ETL using Azure Data Factory

DataCouch
11 min readMar 26, 2022

--

Introduction

Extract, Transform, and Load (ETL) jobs are very common in Enterprise projects. They allow businesses to gather data from multiple sources, transform it and consolidate it to a target system. Performing ETL on cloud can be much more effective.

So, let’s understand how we can implement the ETL concepts using the Microsoft Cloud’s Azure Data Factory service, which can help you to integrate data from multiple data sources and implement hybrid ETL pipelines.

Learning Objectives

  1. What is Azure Data Factory?
  2. Azure Data Factory Architecture
  3. Benefits of Azure Data Factory
  4. Hands-On: Implementing ETL using Azure Data Factory

What is Azure Data Factory?

It is a fully managed, serverless data integration service using which we can visually integrate data sources with more than 90 built-in, maintenance-free connectors at no added cost. Using Azure Data Factory we can easily construct ETL and ELT processes code-free in an intuitive environment. Or you can write your own code and then deliver the integrated data to Azure Synapse Analytics to unlock business insights

Azure Data Factory Architecture

(Source: Microsoft Azure Cloud)

Benefits of Azure Data Factory

  • Easy to use: Build ETL and ELT pipelines code-free, with built-in Git and CI/CD support.
  • Cost Effective: We can enjoy this service as pay-as-you-go. It is a fully managed, serverless cloud service that can scale on demand.
  • Powerful: We can ingest all the data from on-premises servers or software-as-a-service (SaaS) data with the help of more than 90 built-in connectors. We can even orchestrate and monitor the pipelines at scale.
  • Intelligent: We can use autonomous ETL features to leverage the operational efficiencies and to enable citizen integrators.

Hands-On: Implement ETL using Azure Data Factory

First of all, Sign In to Azure Portal and inside Azure Portal search for Data Factory.

Click on the “+ Create” button for creating the Data Factory.

Under the Basics tab, select your created Resource Group. Then enter the Name of the Data Factory (in our case it’s dcadfdemo).

Under Git Configure Tab select the Configure Git Later Option.

Now go to the Review + Create tab and wait for passing the validation. Once you have passed the validation, click on the Create button.

It will take a couple of minutes to create the Data Factory.

While the Data factory is being created, let’s now create a SQL Database in our Resource Group.

For doing so, first of all search for SQL Database in the search bar and select the Azure SQL Databases.

Now click on the “+ Create” button present on the top-left section of the page.

Under the Basic tab, select your resource group. Then give a name to your database (in our case it’s adfdemo). Finally, click on the Create new button in front of the Server option.

Now, give your server a name (in our case it’s dcadfserver), enter admin as your username and create a password as well.

Once this is done, click on the Create button. After this click on the Review + Create button.
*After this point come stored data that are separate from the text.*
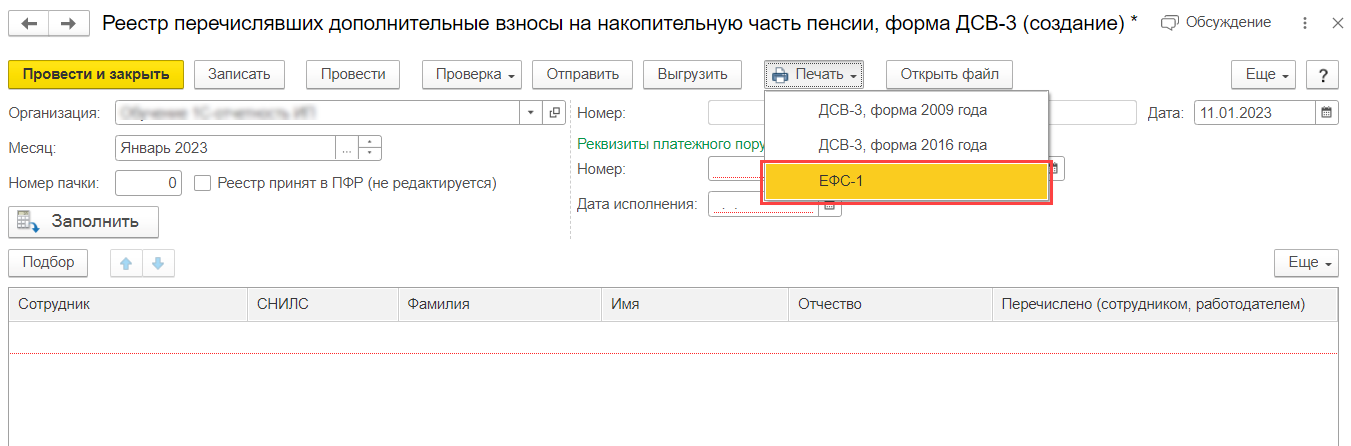Open the top toolbar Еще menu

coord(1264,75)
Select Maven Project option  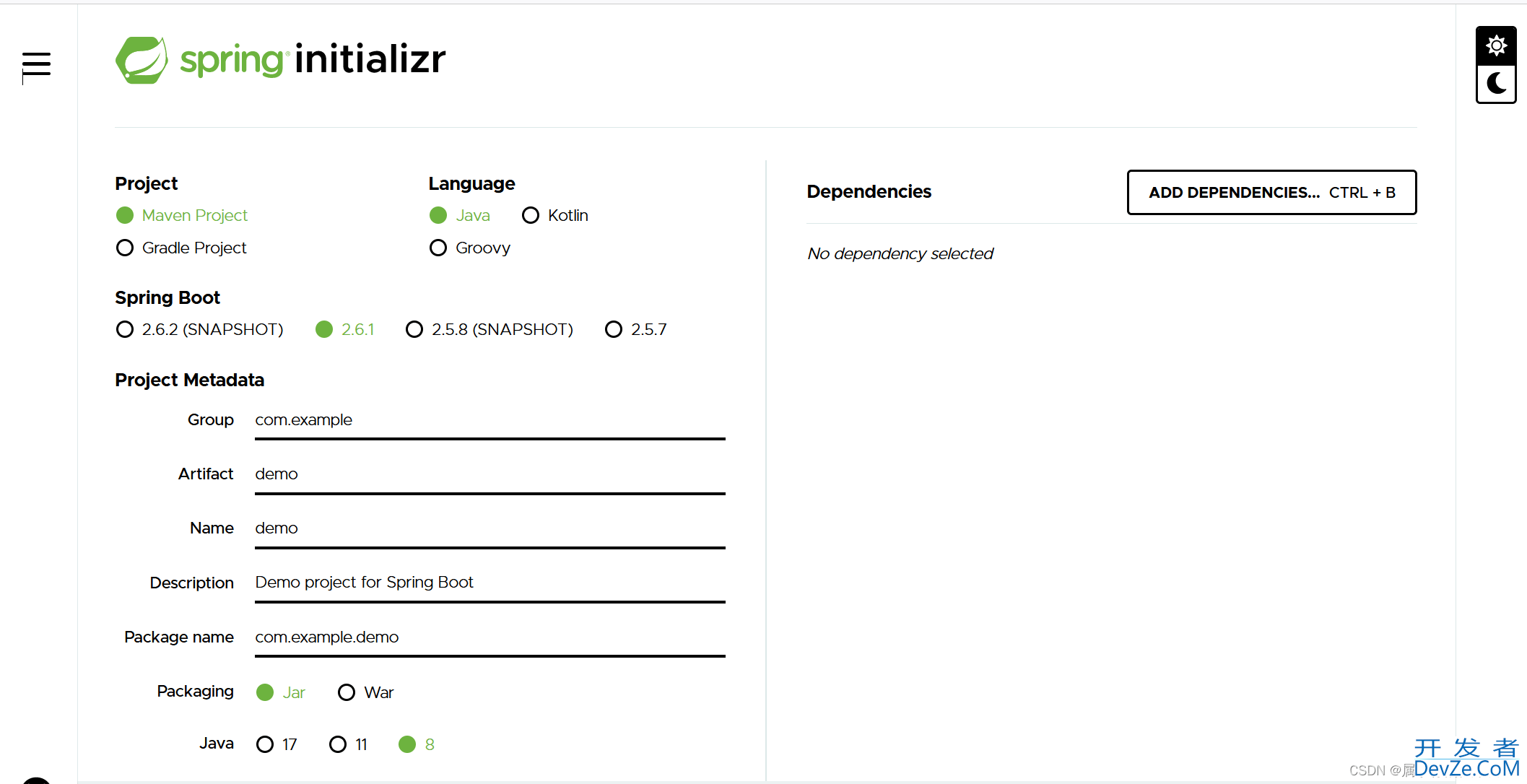181,215
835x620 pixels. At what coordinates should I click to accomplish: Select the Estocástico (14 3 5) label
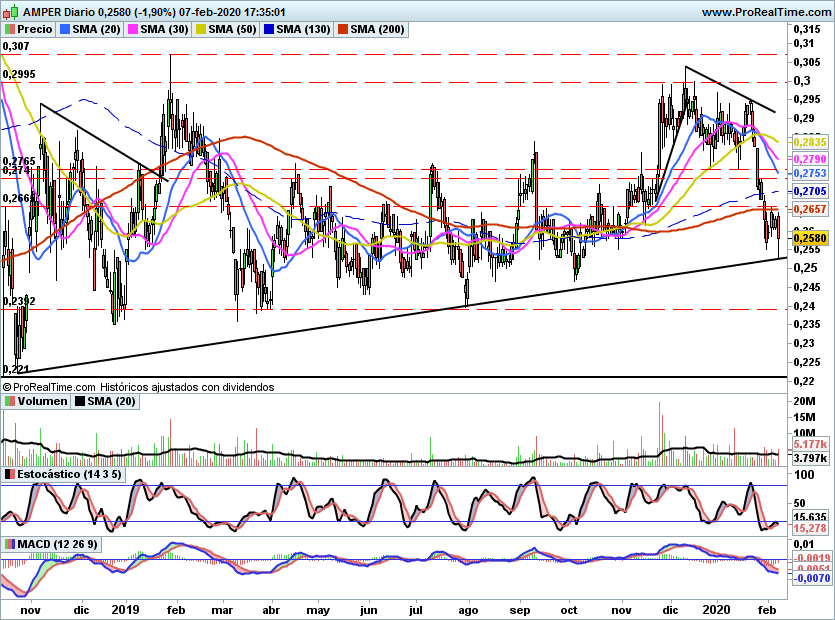69,474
Then finally, click on the Create button. It will take 2–3 minutes for creating the SQL Database.

While the SQL Database is being created, we can start creating the Azure Storage Account.

For doing so, search for a Storage Account.

Now click on the “+ Create” button on the top-left section of the page.

Then, under the Basic tab select your resource group and give name to your storage account (in our case it’s dcadfstorageaccount). Finally click on the Review + Create button.

Once validated, click on the Create button.

It will also take a couple of minutes for creating the resource.

Once all the resources have been created, go to your resource group. Here we would be see the resources we just created — SQL Database, Storage Account, Server, and Data Factory.

So, now let’s build our ETL pipeline. But before that let’s see what would be our plan of action. So here it is:

So:

  1. We would be creating a blob storage using the Storage Account that we have created.
  2. Then, we would create a table in SQL Database.
  3. After that, inside the ADF(Azure Data Factory), we would be creating a pipeline in which we would be having Integration Runtime. Although, we would be automating this so as to reduce manual work.
  4. Then, we would be creating two Linked Services, one for sending data from the CSV file (from Blob Storage) to the database and another for sending data from the database to the table in the SQL Database.
  5. We would be using the Copy Activity for doing so.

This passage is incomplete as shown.